Teachers’ content knowledge, pedagogy and up-to-date training in the use of
skills, technology and other community resources, along with adequate
evaluation methods is major task and hope for a successful implementation of
common core practices. Current research such as TPACK is focused on this goal
for students’ achievement directly linked with teachers’
professional
development.
References
Booth, L. (1984). Algebra: Children’s Strategies and Errors. Windsor, UK: NFERNelson.
Kieran, C. (1992). The learning and teaching of school algebra. In D. A. Grouws
(Ed.), Handbook of Research on Mathematics Teaching and Learning (pp. 390419).
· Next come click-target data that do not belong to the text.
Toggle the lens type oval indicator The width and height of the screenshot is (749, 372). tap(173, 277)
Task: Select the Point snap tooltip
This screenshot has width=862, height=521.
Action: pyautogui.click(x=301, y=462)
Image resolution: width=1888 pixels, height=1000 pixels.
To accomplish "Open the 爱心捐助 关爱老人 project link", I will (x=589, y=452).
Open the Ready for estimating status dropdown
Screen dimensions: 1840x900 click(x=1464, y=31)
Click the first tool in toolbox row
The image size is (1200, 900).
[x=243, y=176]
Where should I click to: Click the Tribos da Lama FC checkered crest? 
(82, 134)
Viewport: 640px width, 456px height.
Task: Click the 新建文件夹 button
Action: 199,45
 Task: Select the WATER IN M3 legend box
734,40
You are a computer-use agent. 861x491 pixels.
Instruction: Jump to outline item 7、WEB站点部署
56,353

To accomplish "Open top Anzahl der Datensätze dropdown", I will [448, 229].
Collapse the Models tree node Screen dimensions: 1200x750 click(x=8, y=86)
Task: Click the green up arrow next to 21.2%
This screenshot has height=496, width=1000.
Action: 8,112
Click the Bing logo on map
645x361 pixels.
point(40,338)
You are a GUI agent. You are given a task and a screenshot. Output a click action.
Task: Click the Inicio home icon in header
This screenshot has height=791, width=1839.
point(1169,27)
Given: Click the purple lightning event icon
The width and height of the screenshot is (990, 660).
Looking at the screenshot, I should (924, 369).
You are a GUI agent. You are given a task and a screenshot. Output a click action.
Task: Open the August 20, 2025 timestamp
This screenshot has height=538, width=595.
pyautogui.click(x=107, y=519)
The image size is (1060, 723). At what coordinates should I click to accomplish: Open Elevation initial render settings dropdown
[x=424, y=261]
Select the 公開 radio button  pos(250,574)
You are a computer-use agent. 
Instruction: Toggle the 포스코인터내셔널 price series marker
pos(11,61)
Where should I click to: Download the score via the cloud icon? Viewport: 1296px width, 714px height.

Reston, VA: National Council of Teachers of Mathematics.
Monk, D. H.: (1994), 'Subject area preparation of secondary mathematics and
science teachers and student achievement'. Economics of Education Review,
13(2), 125-145.
Raja, S. Y. & Pugalee, D. K.,(2015) Multi-Representation of linear functions for
pre-college students in STEM context (Unpublished doctoral dissertation).
University of North Carolina, Charlotte, NC.
Rowan, B., Chiang, F.-S., & Miller, R.: (1997), 'Using research on employees'
performance to study the effects of teachers on students' achievement'.
Sociology of Education, 70(October), 256-284.